### Text
----------

All of this data was obtained freely from Companies House and public records. The companies in question are:

All of these companies operate on a consignment model. This is where the company acts as an agent on behalf of people looking to sell goods. The company sells the goods to their own customers, taking a commission in the process.

For example, the consignor (the person selling the goods) might want to sell a Chanel handbag valued at £2,000. The company would agree to act as the consignor’s agent and sell the bag to its own customers via its website for 20% commission meaning that the company keeps £400 and pays £1,600 to the consignor. Until the bag is sold and the money is transferred across, the consignor still owns the bag.

In this instance, according to various consignors I spoke to, Bond Street would agree to sell the bag on behalf of whoever, paying no money up front, and the person who owned the goods would only get the money for it once it had been sold. They could ask for the goods to be returned, subject to a contractual exclusivity period and usually the right for the company to reduce the selling price (and the amount owed to the consignor) subject to agreement.

In this report, I am going to use the term consignor to refer to people who are selling their goods to the company, and the term customer to refer to people who are buying goods from the company.

Names have been changed for the purpose of this article and have been marked with a * to indicate that.

----------

Stored data
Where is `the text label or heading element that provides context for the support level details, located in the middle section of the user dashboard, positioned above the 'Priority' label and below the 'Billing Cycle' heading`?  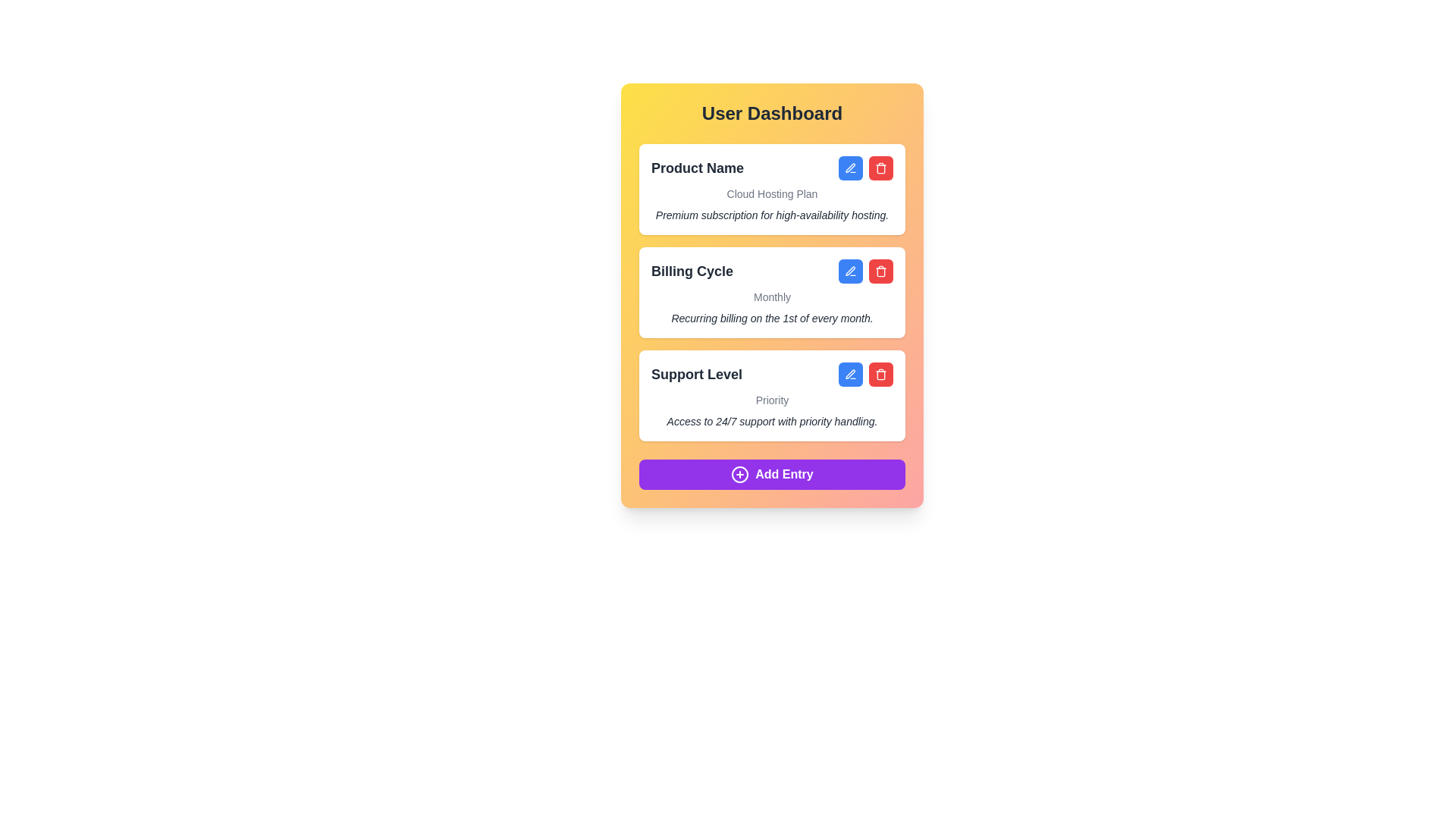
the text label or heading element that provides context for the support level details, located in the middle section of the user dashboard, positioned above the 'Priority' label and below the 'Billing Cycle' heading is located at coordinates (696, 374).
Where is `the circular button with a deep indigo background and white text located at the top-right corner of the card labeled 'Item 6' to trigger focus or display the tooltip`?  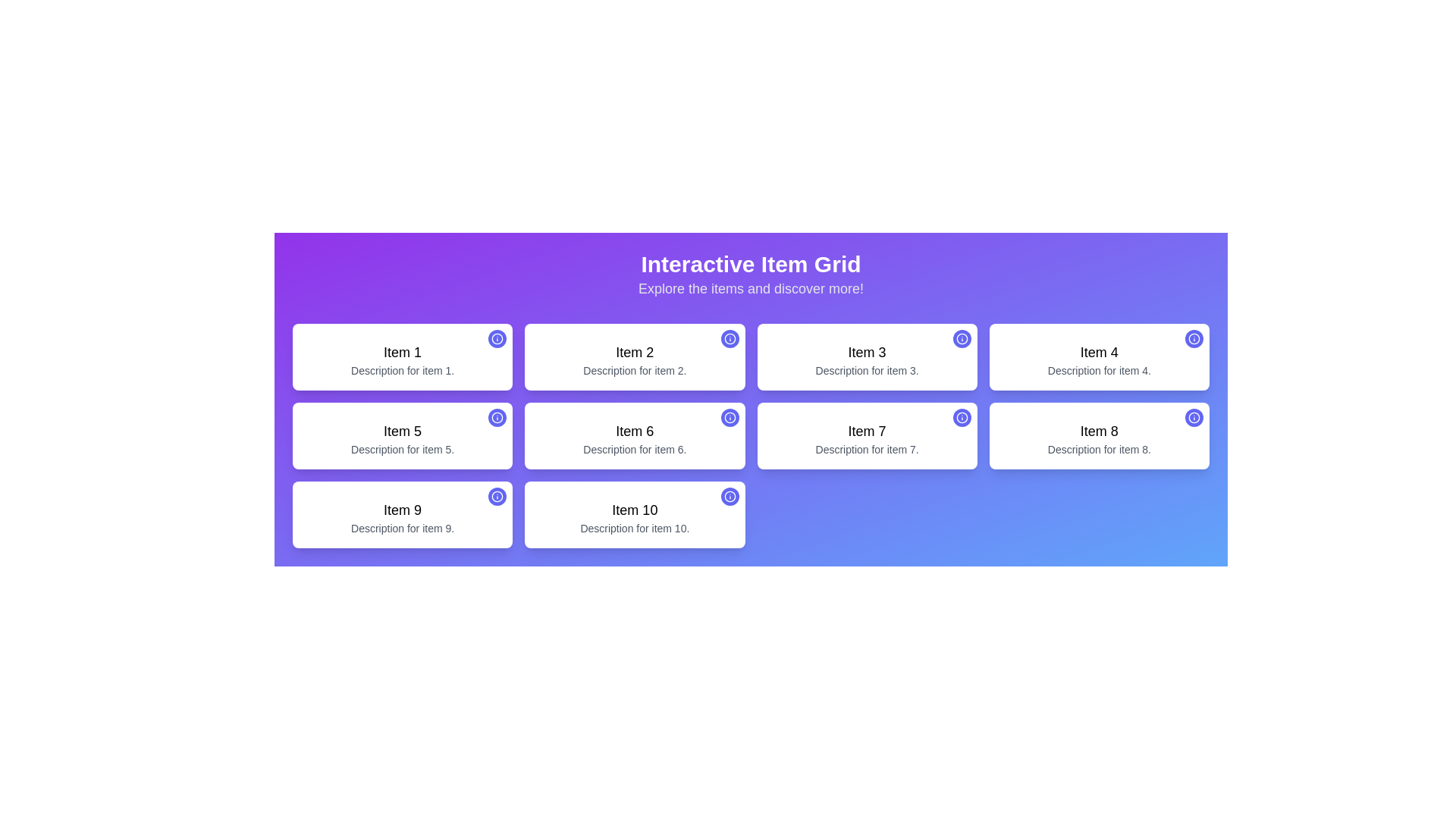
the circular button with a deep indigo background and white text located at the top-right corner of the card labeled 'Item 6' to trigger focus or display the tooltip is located at coordinates (730, 418).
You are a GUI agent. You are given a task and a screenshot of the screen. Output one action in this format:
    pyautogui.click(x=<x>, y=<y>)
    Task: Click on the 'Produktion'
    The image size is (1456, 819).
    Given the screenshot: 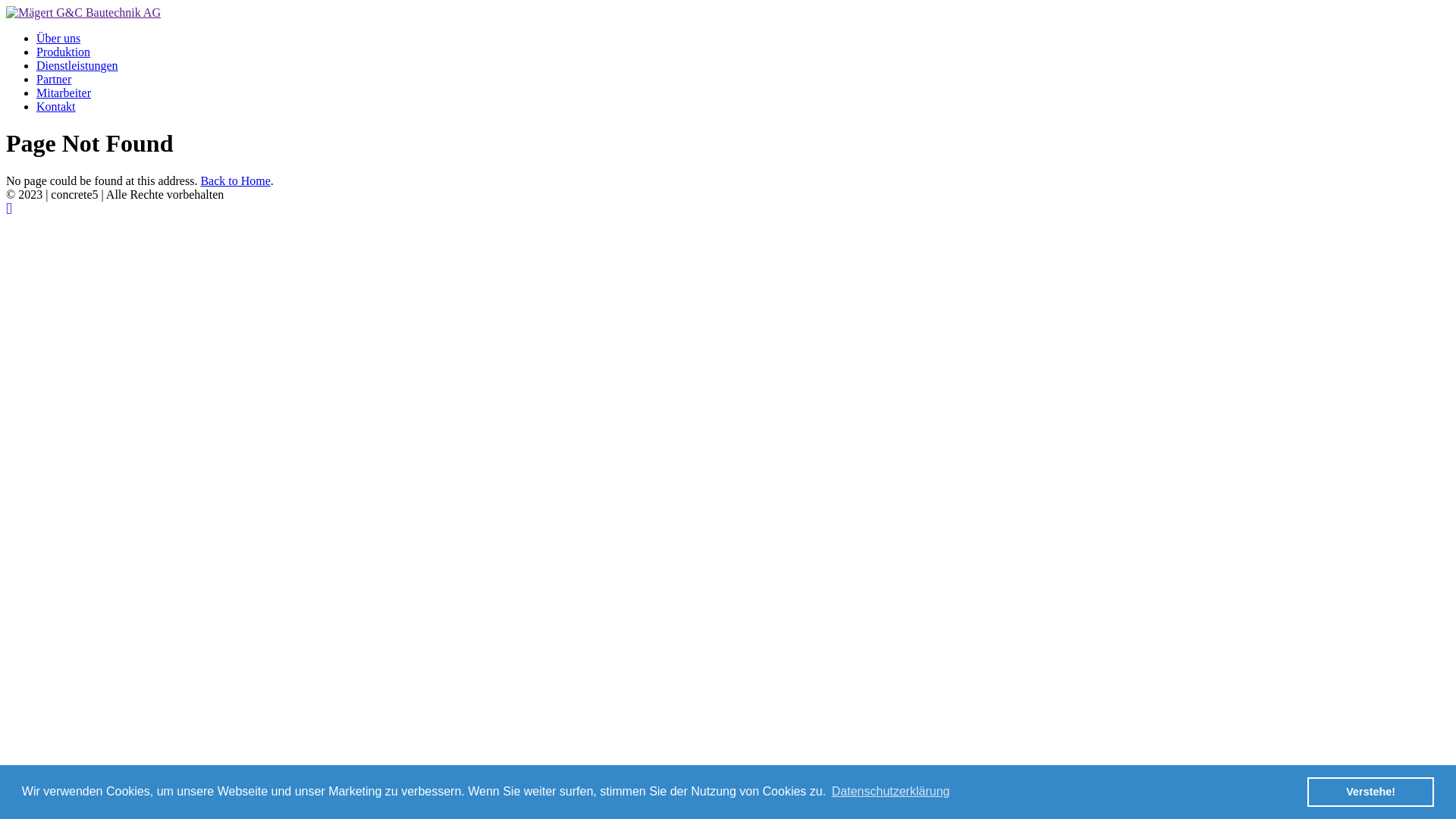 What is the action you would take?
    pyautogui.click(x=62, y=51)
    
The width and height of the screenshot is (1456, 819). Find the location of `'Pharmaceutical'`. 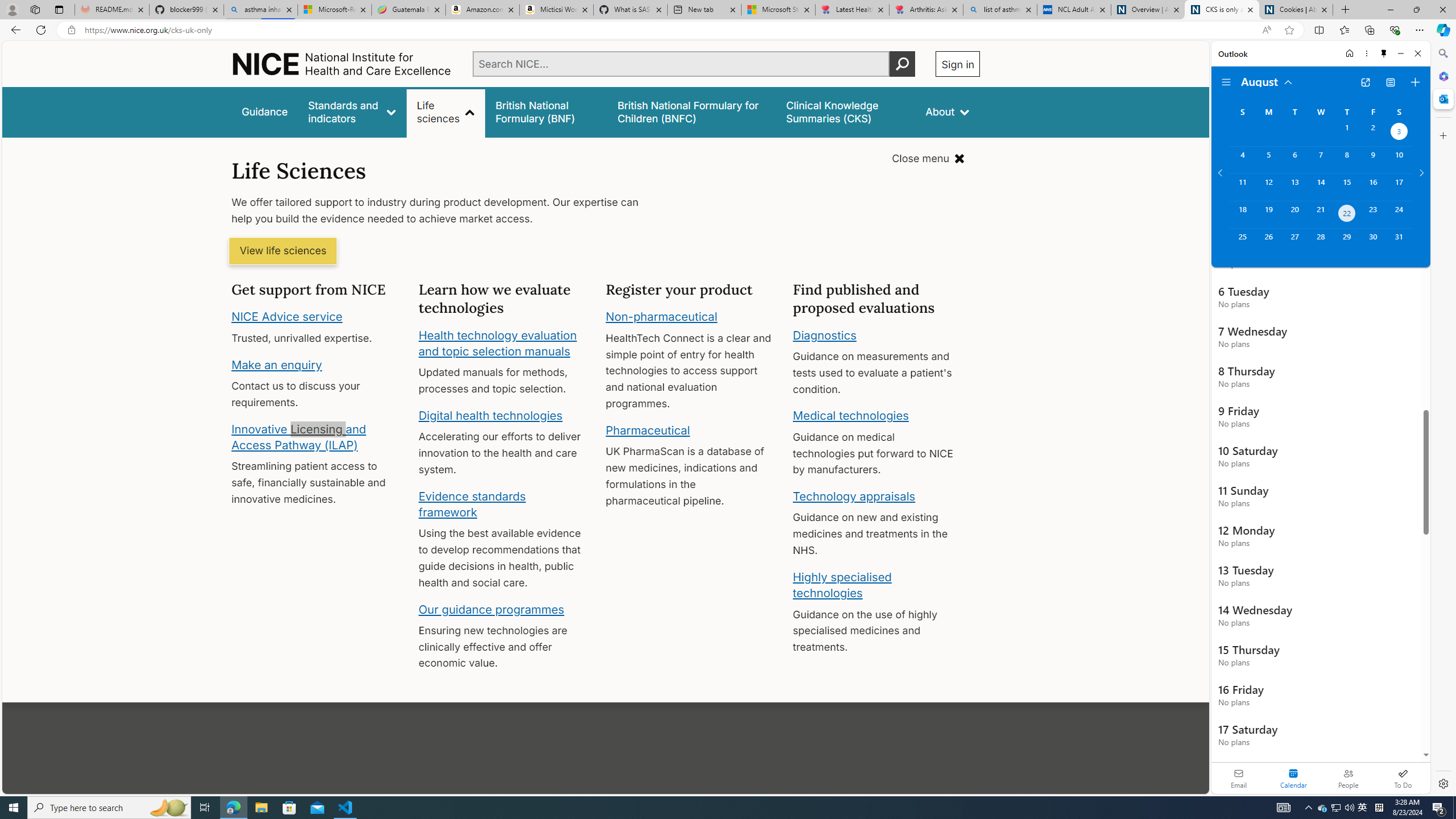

----------

### What you will do
1. Copy the passage of the consignment article starting at "All of these" and ending at "in the process.".
2. For each statement, say yes or no according to the consignment article, and quote the words that decide it.
(a) In the handbag example, the company keeps £400 from the sale.
(b) The consignor stops owning the bag as soon as the company agrees to act as agent.
(c) Bond Street paid consignors money up front.
Rely only on the consignment article.

### Solved tasks
1.
All of these companies operate on a consignment model. This is where the company acts as an agent on behalf of people looking to sell goods. The company sells the goods to their own customers, taking a commission in the process.

2.
(a) Yes: "the company keeps £400 and pays £1,600 to the consignor"
(b) No: "Until the bag is sold and the money is transferred across, the consignor still owns the bag."
(c) No: "paying no money up front"